Dejé a mi esposa y a mi hijo pequeño en casa, en el norte del estado de Nueva York, y conduje con tres amigos hacia la frontera con Canadá en condiciones de desnivel, deslizándome por intersecciones y resbalando cuesta abajo hasta North Hero, Vermont, para ir a pescar. como si fuera una especie de emergencia. Arrastramos un trineo cargado de aparejos sobre el hielo a través de la nieve azotada durante media milla, hasta el refugio de una choza de pesca de madera contrachapada. Colocamos nuestras líneas y puntas sobre los agujeros en el hielo, luego nos retiramos a la choza para mirar desde el cálido resplandor de la estufa de leña. Durante la mayor parte del día, nos turnamos para revisar los agujeros afuera, metiendo nuestras manos en el agua gélida y helada para volver a cebar los anzuelos según fuera necesario.

Cebar un anzuelo con los dedos congelados se sentía torpe, como aprender a comer con palillos. Excepto que no amo pescar como amo comer fideos. Solo quería aprender para poder enseñarle a mi hijo. Me imaginé, años en el futuro, poder sentarme en un lago congelado con mi Marcel, impartiendo sabiduría a través de metáforas de pesca.

La mayoría de las otras actividades tradicionales de vinculación entre padre e hijo no estaban disponibles para mí. No practico deportes, no arreglo autos, no cazo y no pasé mucho tiempo con mi padre mientras crecía. Como modelo, solo podía mirar las fotos antiguas de mi bisabuelo Leopold Arbour, sujetando enormes lucios del norte por la cola o docenas de truchas de lago en hilos.

Crecí escuchando historias de mi bisabuelo, el tosco amante de la naturaleza ejemplar en mi árbol genealógico, y sus aventuras de pesca en el lago Champlain, cazando la mítica bestia del lago "Champ" y el lucio con colmillos del norte conocido localmente como el lobo de agua. Era un verdadero leñador de Quebec que se había abierto camino a través de las Adirondacks cuando era adolescente.

Nunca me llevó a pescar, pero solía visitarlo en los veranos en la cabaña de Adirondack que él había construido, nadando en el estanque frío que había excavado a mano. Siempre había anhelado ser tan resistente como él. Como nuevo padre, ese deseo se había intensificado repentinamente.

De vuelta en la chabola, mi mejor impresión de Leopold Arbor no era lo suficientemente buena. Pasaron cinco horas sin movimiento en los tip-ups. Saqué la petaca del abuelo Arbour de mi abrigo, una de vidrio envuelta en cuero y adornada con una hoja de arce canadiense, con la esperanza de ingerir algo de su fuerte espíritu en forma de pavo salvaje. Cada uno de nosotros tomamos tragos ceremoniosos seguidos de tragos menos ceremoniosos hasta que se acabó.

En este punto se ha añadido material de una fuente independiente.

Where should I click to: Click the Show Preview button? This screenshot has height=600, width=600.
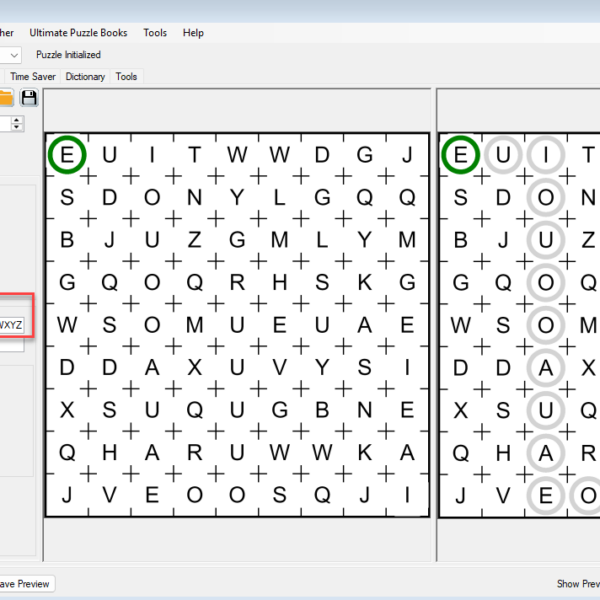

A medida que se desvanecía la luz del día, el guía entró para ver si habíamos atrapado algo: habíamos enganchado un pez minúsculo (lo más probable es que volviéramos a atrapar el cebo). Ansioso por demostrar la laxa cultura de la hierba de Vermont, el guía preparó un tazón y nos dijo entre bocanadas: "Creo que llegaste demasiado tarde, hombre".

Fue el último inconveniente en una larga serie de fracasos de pesca. Una vez, cuando era adolescente, mi padre me había llevado a pescar en alta mar frente a la costa de Gloucester durante una de sus visitas bimensuales de fin de semana. Fue un buen cambio de ritmo de nuestra rutina habitual (bolos, una película y una noche en el Red Roof Inn), pero no sabíamos lo que estábamos haciendo. Vimos a los otros dúos de padre e hijo tirar de hieleras llenas de pescado mientras que solo capturamos dos cazones no comestibles y nos congelamos. Todos los demás llevaban pesados ​​abrigos marineros, y pasé la mayor parte del viaje en la cabina, tratando de envolver cada centímetro disponible de tela delgada de mi sudadera con capucha Beer City Skateboards alrededor de mis manos temblorosas.

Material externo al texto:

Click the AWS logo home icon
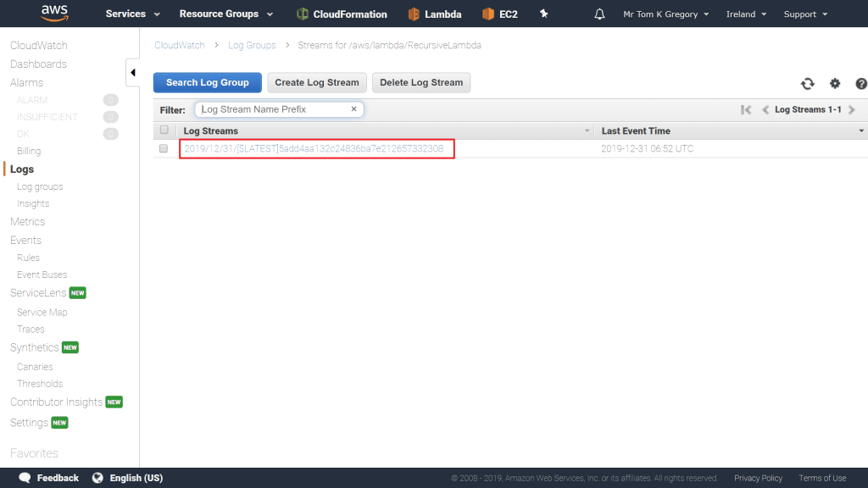 tap(54, 14)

Traté de acercarme a la pesca con renovado vigor cuando tenía 20 años, salí una vez con un guía y una vez con un amigo del trabajo, solo para ser sacudido por las corrientes. Después del incidente de la chabola de hielo, decidí colgar mi poste para siempre.

Y, sin embargo, la primavera en que mi hijo cumplió 5 años, la vieja idea golpeó la superficie de mi cerebro como un lucio del norte con colmillos embistiendo desde las profundidades: debería llevar a mi hijo a pescar.

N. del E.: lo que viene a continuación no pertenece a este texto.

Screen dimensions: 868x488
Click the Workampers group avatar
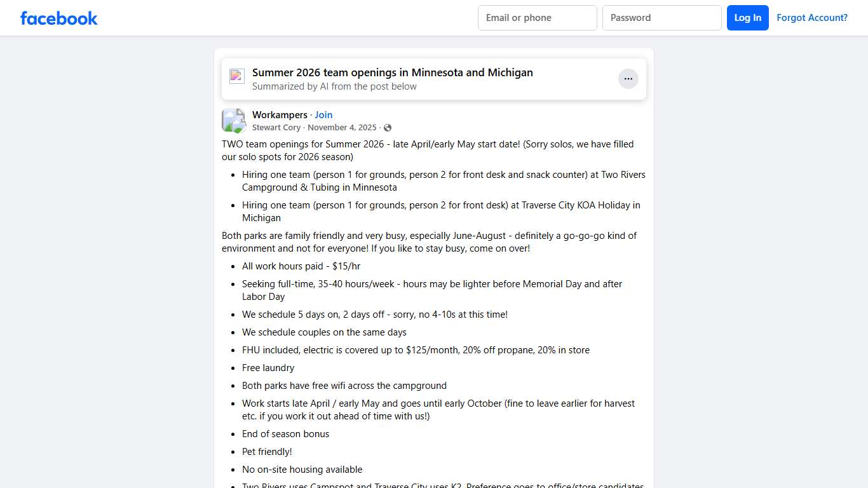tap(233, 120)
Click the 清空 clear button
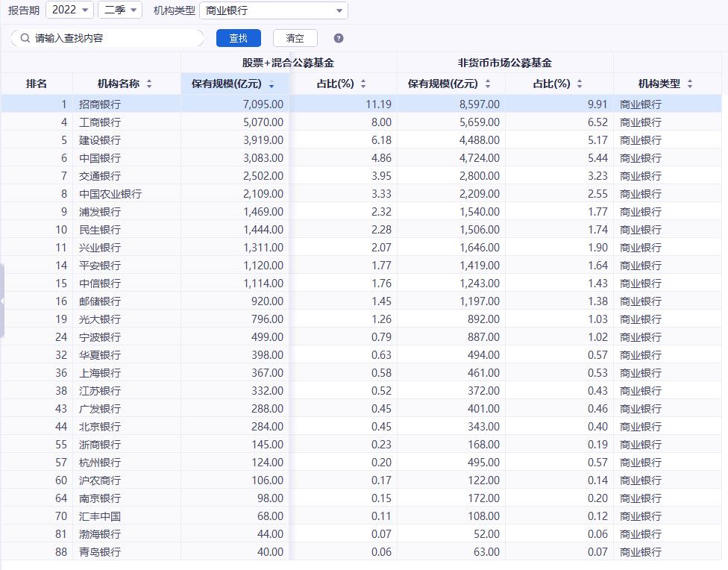 (295, 37)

La pesca, especialmente en condiciones difíciles, todavía parecía contener muchas de las lecciones que un padre debería enseñar a su hijo: autosuficiencia, paciencia y determinación.

Compré una nueva caña de pescar y Marcel y yo marchamos por las orillas del río Hudson. Caminamos penosamente sobre la madera flotante y las castañas de agua, e imaginé que estábamos emulando la forma en que el abuelo Arbor y su hijo solían buscar lugares de pesca en Adirondacks, cerca del lago Tear of the Clouds, donde se origina el Hudson. Me gustaba pensar que a pesar del abismo entre nuestros niveles de habilidad, las mismas fuerzas nos atraían al agua. Pero lo dudo. Creo que el abuelo Arbor estaba principalmente en esto por sustento. Es bien sabido que mantuvo su bañera llena de peces vivos durante la Gran Depresión para que su familia no muriera de hambre.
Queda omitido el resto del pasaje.